### Activity
Reproduce exactly the entries from the "Expand the Actions dropdown button" line to the end. Skip all pictures.

### Data shown
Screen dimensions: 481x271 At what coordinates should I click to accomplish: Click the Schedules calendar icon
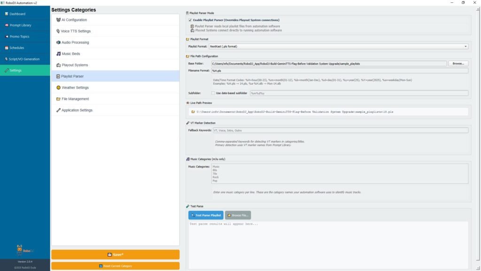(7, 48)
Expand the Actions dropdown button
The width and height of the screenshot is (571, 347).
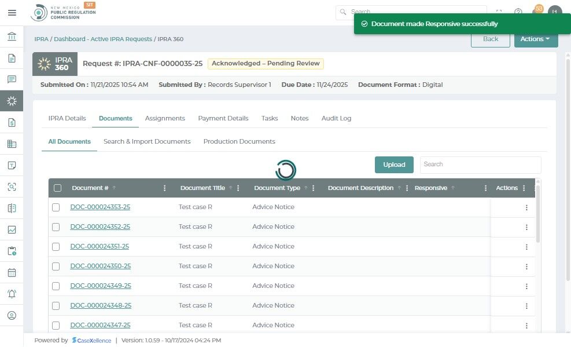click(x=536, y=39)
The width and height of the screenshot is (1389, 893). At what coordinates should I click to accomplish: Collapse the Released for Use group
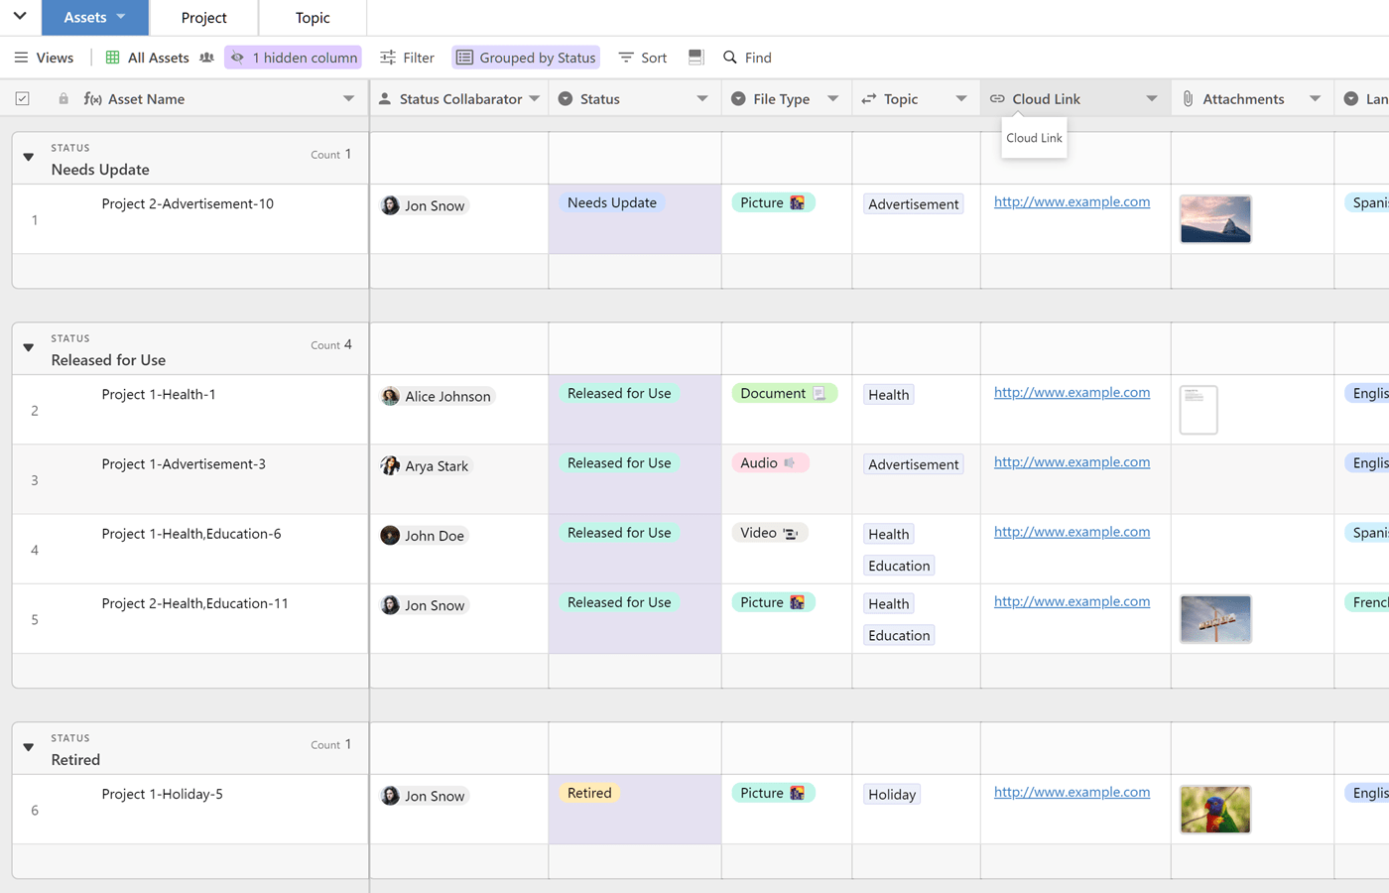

### Response area
Expand the Actions dropdown button
The width and height of the screenshot is (571, 347).
click(x=536, y=39)
The width and height of the screenshot is (1389, 893). At what coordinates should I click to accomplish: Collapse the Released for Use group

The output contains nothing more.